The smoke had caused visibility to drop during the inspection, he said, adding water had to be sprayed in the air to clear a path.

Gen Dapong said the ministry and officials representing 10 northern provinces had discussed to decide what to do about long-standing haze problems. The authorities had agreed to take legal action if needed against farmers burning off unwanted weeds, he said.
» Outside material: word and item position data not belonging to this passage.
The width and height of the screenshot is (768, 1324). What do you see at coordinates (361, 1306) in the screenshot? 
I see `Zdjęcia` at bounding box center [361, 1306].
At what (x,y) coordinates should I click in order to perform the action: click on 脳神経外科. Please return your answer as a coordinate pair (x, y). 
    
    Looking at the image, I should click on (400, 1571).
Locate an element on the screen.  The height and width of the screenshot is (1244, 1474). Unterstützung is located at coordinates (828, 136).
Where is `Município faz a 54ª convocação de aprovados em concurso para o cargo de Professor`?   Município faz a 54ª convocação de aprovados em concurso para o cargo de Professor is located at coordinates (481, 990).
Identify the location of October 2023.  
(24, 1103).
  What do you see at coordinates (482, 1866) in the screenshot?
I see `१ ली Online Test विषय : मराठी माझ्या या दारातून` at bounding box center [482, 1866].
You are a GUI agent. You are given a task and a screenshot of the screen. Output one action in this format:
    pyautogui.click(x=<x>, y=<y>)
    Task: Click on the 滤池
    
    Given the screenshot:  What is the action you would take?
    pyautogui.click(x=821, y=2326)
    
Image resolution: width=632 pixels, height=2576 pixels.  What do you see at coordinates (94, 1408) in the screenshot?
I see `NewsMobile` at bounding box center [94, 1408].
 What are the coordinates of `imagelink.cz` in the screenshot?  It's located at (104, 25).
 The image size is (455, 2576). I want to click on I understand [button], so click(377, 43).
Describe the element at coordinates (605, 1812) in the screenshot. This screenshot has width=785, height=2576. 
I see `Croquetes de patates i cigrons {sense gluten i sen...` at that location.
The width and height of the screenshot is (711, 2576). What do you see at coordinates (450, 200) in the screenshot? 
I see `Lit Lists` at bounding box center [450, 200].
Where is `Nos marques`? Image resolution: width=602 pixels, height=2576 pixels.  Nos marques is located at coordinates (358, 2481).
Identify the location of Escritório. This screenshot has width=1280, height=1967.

Pornchai Jitnawasatian, president of the Association of Tourism in Chiang Mai, said Chiang Mai has witnessed the worst haze this year. A number of tourists, especially those from Europe and America, have cancelled their trips to the province after the situation has grown worse.

Meanwhile, the worst haze conditions were reported in Mae Hong Son province where airborne particulate matter stood at 303 microgrammes per cubic metre, followed by Chiang Rai with 300 mcg, Chiang Mai with 258mcg, Phayao 251mcg, Lamphun 180mcg, Lampang 161mcg, Phrae 137 mcg, Nan 133mcg and Tak 132 mcg.